Kirkegaard Associates rated the sound quality of the new hall at 9.3 out of 10, compared to 6.0 before.

=== Multifunctionality ===
The Queen Elisabeth Hall is a multifunctional hall. There are good sightlines from every seat in the hall to the podium, and patrons can use the public areas before, during and after a performance. To reduce the turnaround time for productions, the stage floor consists of 12 movable sections and the fly loft above the stage holds lighting and scenery. Additionally, there are 70 chorus seats at the back of the stage for either the chorus or audience members, or they can be entirely removed to extend the depth of the stage.

=== Seating capacity ===
Depending on the layout (concert, congress, theatre), the Queen Elisabeth Hall can seat between 1,850 and 2,000.

=== Accessibility ===
The Queen Elisabeth Hall is located close to Antwerp Central Station, which has domestic and also international train links. In addition, the venue is located close to a number of bus, tram, and metro routes, and there are several car parks nearby. There is step-free access into the foyer from street level, with modern lifts connecting the foyer and auditorium.

== Performances ==
The Queen Elisabeth Hall is used for classical music performances, congresses, and sometimes pop stars.

The hall will be used as a venue for the 2021 World Choir Games, co-hosted by Antwerp and Ghent.
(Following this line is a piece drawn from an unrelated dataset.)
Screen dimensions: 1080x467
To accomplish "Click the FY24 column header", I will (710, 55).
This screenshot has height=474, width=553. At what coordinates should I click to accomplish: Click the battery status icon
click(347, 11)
== Orchestra in residence: Antwerp Symphony Orchestra ==
The Antwerp Symphony Orchestra has been the orchestra of residence at the Queen Elisabeth Hall since the opening of the new hall in November 2016. The orchestra performs concerts under the baton of chief conductor Marc Albrecht, and honorary conductor Philippe Herreweghe, and also uses the hall for recordings.